3. Selon l'organisme international Population Council, une fillette sur sept à travers le monde est mariée avant ses quinze ans.
4. Michel de Montaigne, Essais, Paris, Folio classique, 2009, 3 vol.
5. « Contre celles de vos femmes qui ont commis l'adultère, appelez quatre témoins d'entre vous, et si leur témoignage est unanime, gardez-les dans les maisons jusqu'à ce que la mort les enlève… », dit le Coran (sourate 4, verset 15). Même sévérité en Inde dans les Lois de Manou (Mânava-dharma-shâstra, 5, 147-149).
6. Cité par le site du Mouvement matricien, www. matricien.org.
7. Loi no 75-617 du 11 juillet 1975.
8. « Les courtisanes, nous les avons pour le plaisir ; les concubines, pour les soins de tous les jours ; les épouses, pour avoir une descendance légitime et une gardienne fidèle du foyer », déclarait le grand orateur attique Démosthène, in « Discours contre Nééra », Discours judiciaires, Paris, Garnier, 1934.
9. George Sand, Histoire de ma vie, t. IV, Lanham, Rowman & Littlefield, 1998.
10. De ses pieds, bien sûr, mais aussi de la rivalité avec les autres concubines, de l'autorité de sa belle-mère et du poids écrasant du culte des ancêtres. Voir les romans de Pearl Buck, notamment Vent d'est, vent d'ouest, Paris, Le Livre de poche, 1972.
11. Mohammed Al-Nafzâwî, La Prairie parfumée où s'ébattent les plaisirs, trad. René Khawam, Paris, Le Livre de poche, 2011.

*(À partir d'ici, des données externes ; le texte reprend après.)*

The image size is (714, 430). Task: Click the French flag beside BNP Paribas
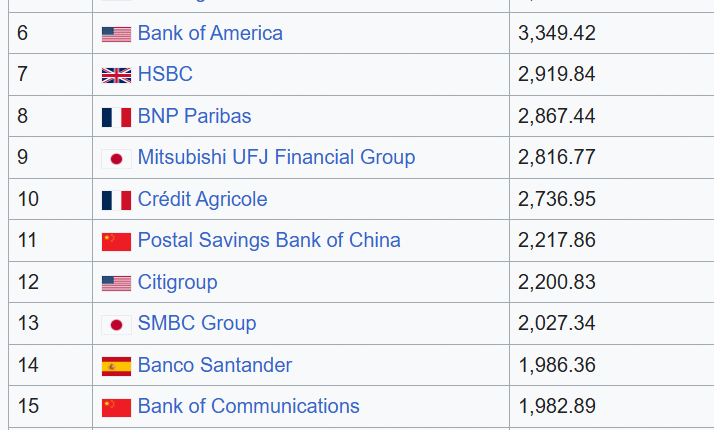pos(116,117)
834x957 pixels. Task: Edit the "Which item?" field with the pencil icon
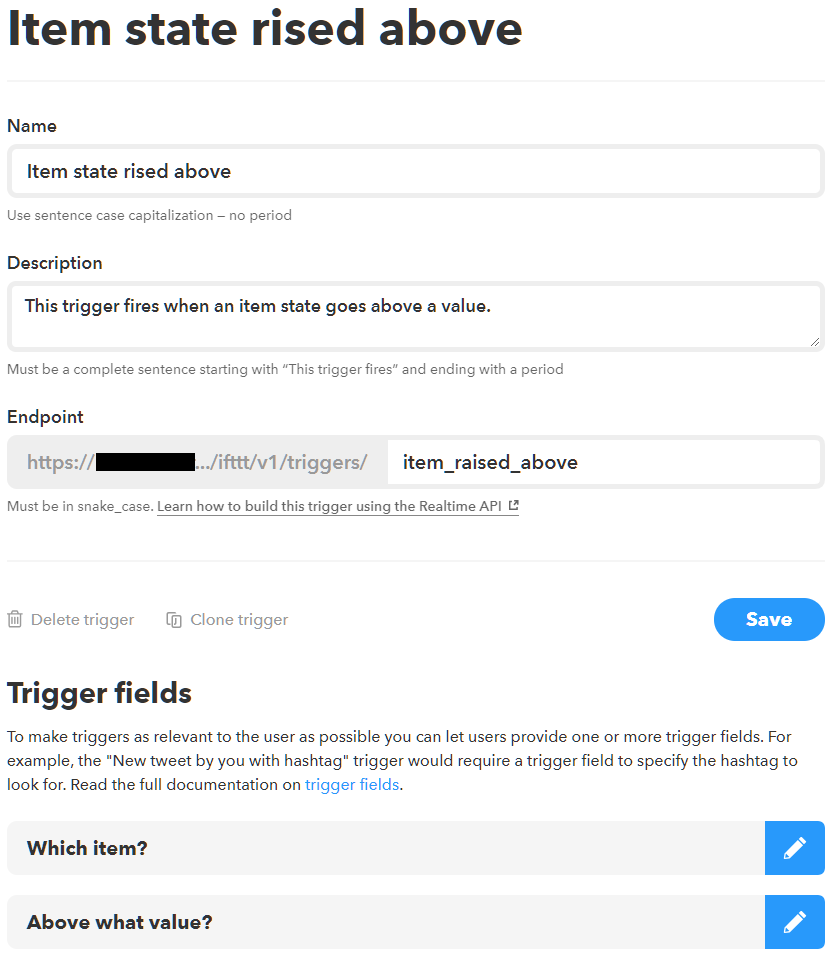[794, 848]
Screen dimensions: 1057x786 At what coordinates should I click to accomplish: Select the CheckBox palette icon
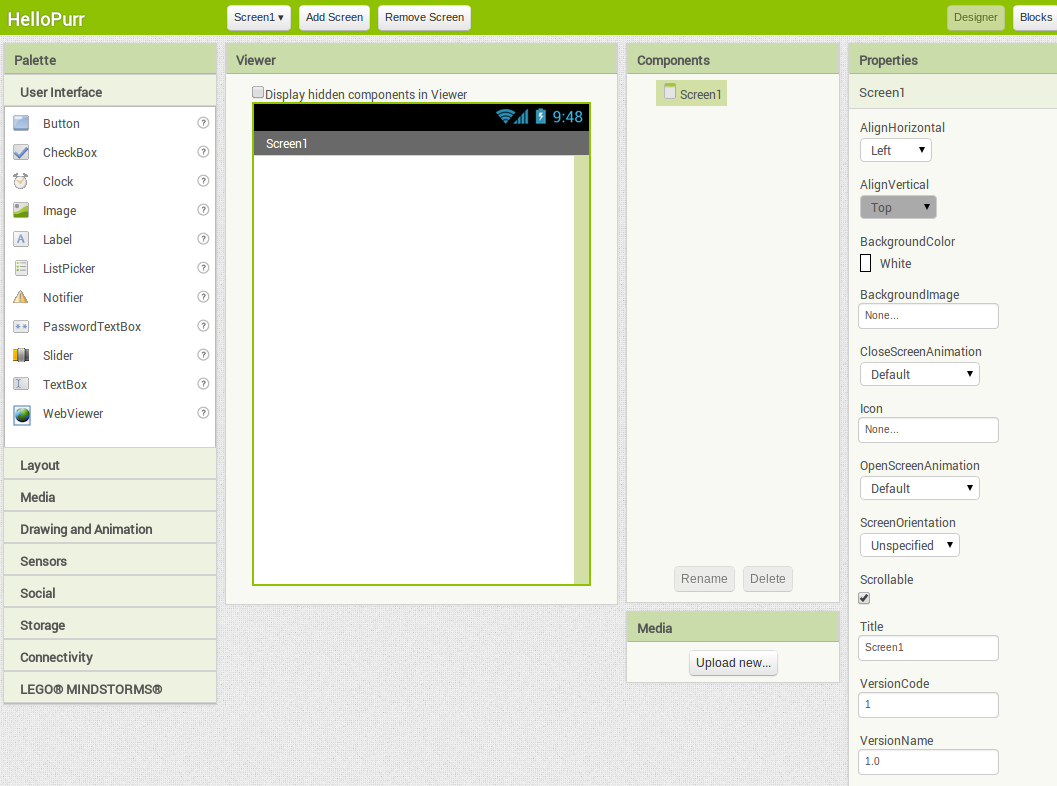21,152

12. Voir aussi Malek Chebel, Le Kama-Sutra arabe. Deux mille ans de littérature érotique en Orient, Paris, Pauvert, 2006. On y comprend aussi que l'amour courtois européen a été très influencé par une érotique musulmane également capable de glorifier et d'idéaliser la femme. Il ne faut donc pas généraliser ces remarques à l'ensemble de la littérature érotique arabe.
13. Sophocle, Ajax, in Théâtre complet, trad. Robert Pignarre, Paris, Garnier-Flammarion, 1993.